=== Supplied information ===

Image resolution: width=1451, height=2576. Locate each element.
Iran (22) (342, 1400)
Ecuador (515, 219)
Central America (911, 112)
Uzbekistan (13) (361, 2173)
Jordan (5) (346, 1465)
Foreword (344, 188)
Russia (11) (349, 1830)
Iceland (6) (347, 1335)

===

• [What to work on] Please give all the lines above again, exactly as they read.

• [Written answer]
Image resolution: width=1451, height=2576. Locate each element.
Iran (22) (342, 1400)
Ecuador (515, 219)
Central America (911, 112)
Uzbekistan (13) (361, 2173)
Jordan (5) (346, 1465)
Foreword (344, 188)
Russia (11) (349, 1830)
Iceland (6) (347, 1335)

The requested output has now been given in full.